(Dataset extract):
◇ ◇ ◇ ◇ ◇
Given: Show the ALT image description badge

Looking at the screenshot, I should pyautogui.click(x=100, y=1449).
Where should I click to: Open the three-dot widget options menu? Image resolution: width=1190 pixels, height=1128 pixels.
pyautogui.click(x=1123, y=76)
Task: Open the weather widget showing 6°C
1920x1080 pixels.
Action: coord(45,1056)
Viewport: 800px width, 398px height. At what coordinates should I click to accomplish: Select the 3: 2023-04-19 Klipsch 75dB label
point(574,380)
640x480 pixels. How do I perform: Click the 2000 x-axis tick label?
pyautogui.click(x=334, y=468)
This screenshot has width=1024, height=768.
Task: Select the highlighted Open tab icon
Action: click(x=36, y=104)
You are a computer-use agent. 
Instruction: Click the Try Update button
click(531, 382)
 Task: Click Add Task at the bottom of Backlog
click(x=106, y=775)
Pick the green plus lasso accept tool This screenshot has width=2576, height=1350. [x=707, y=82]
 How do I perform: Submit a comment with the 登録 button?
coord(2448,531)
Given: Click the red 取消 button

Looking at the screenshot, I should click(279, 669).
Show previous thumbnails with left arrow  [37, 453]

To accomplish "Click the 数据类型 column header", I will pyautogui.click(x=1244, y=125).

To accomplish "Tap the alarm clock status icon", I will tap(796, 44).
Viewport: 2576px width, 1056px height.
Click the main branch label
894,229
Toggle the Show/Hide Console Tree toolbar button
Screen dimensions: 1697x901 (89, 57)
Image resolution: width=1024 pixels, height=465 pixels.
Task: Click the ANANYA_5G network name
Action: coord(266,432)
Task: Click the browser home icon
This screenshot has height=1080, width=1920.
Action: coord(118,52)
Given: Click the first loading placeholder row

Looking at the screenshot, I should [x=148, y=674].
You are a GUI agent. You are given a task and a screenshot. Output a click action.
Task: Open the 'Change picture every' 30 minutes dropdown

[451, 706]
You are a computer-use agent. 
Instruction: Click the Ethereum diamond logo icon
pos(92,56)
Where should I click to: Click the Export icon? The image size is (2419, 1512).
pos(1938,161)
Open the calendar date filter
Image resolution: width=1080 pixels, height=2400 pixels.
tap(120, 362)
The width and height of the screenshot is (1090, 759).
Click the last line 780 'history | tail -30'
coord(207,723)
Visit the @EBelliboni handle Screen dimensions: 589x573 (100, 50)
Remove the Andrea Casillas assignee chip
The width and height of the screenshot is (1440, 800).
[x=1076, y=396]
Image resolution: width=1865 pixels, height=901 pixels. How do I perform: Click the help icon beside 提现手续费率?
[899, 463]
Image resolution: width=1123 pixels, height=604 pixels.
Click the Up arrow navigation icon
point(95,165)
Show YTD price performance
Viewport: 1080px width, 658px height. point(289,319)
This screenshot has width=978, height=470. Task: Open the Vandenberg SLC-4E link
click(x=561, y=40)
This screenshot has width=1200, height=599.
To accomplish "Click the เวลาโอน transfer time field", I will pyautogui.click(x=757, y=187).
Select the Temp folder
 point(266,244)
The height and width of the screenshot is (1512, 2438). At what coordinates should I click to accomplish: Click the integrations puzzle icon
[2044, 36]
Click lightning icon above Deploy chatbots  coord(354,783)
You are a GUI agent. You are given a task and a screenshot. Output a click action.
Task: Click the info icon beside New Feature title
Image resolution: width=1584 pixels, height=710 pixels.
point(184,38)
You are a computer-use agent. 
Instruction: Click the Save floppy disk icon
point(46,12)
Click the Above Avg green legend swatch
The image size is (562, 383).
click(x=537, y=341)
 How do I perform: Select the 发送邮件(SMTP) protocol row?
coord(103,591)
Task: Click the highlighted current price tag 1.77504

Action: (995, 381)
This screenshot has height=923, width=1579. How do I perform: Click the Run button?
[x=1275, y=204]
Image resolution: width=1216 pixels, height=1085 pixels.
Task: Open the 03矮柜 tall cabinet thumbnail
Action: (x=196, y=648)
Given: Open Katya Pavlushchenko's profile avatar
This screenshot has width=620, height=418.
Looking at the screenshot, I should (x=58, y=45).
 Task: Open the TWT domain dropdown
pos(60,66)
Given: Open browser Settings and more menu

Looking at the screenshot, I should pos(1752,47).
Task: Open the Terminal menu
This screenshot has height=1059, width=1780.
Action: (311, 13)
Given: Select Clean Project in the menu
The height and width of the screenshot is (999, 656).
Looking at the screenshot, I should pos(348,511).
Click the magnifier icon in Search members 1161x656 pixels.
◇ ◇ ◇ ◇ ◇
(What needs to be done):
Please rewrite the records starting with the line that contains "Select the Temp folder" and going on through the line that contains "Click lightning icon", putting "puzzle piece icon" in place of "puzzle icon" and leaving everything else unchanged.

(Correct response):
Select the Temp folder
 point(266,244)
The height and width of the screenshot is (1512, 2438). At what coordinates should I click to accomplish: Click the integrations puzzle piece icon
[2044, 36]
Click lightning icon above Deploy chatbots  coord(354,783)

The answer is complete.